TASKS TO COMPLETE:
1 - Take the forum thread on pre-charge control and, in everything from "Alright, well it" down to "with better reliability.", swap "inverter" for "converter".
2 - In the thread on active pre-charge control, what does using CoolMOS offer besides better reliability?

Active pre-charge/inrush control

[skrutt]

Alright, well it was a good effort. Too bad the inverter gave up! One of those cases where you are testing stuff and everything should be within spec, and it still blew up.. we might never know why. Specially when you are testing new ideas like this, leaves you wondering about it. Im guessing that it was a poor design in the inverter that killed it.

 

[regmeister]

Perhaps someone reading this thread will find interest in this.

In the comments, I read that the project was supposedly the winner of whatever contest they had going on.

Solid State Precharge CoolMOS solution for automotive HV battery.

Using CoolMOS the cost will be lower and the physical size too, with better reliability.

 

[Tommm]

Perhaps someone reading this thread will find interest in this.

In the comments, I read that the project was supposedly the winner of whatever contest they had going on.

Solid State Precharge CoolMOS solution for automotive HV battery.

PROVIDED DATA:
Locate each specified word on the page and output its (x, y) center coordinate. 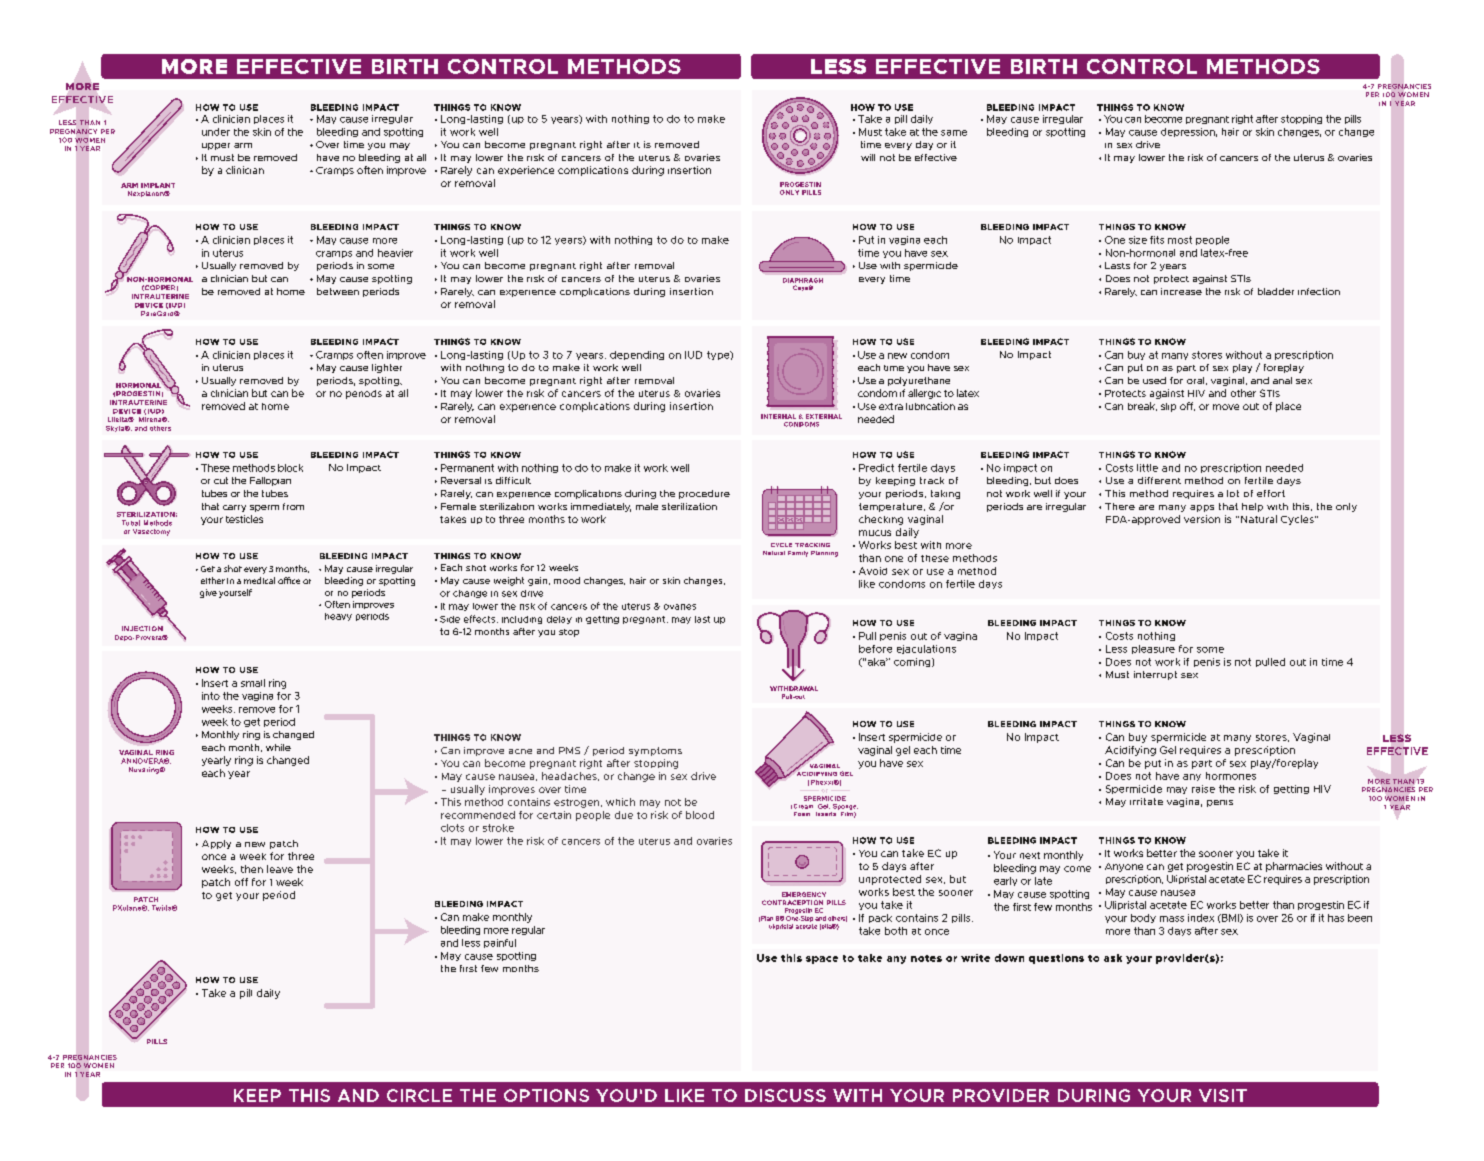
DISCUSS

SOLUTIONS IN ORDER:
1 -
Alright, well it was a good effort. Too bad the converter gave up! One of those cases where you are testing stuff and everything should be within spec, and it still blew up.. we might never know why. Specially when you are testing new ideas like this, leaves you wondering about it. Im guessing that it was a poor design in the converter that killed it.

 

[regmeister]

Perhaps someone reading this thread will find interest in this.

In the comments, I read that the project was supposedly the winner of whatever contest they had going on.

Solid State Precharge CoolMOS solution for automotive HV battery.

Using CoolMOS the cost will be lower and the physical size too, with better reliability.

2 - Lower cost and smaller physical size.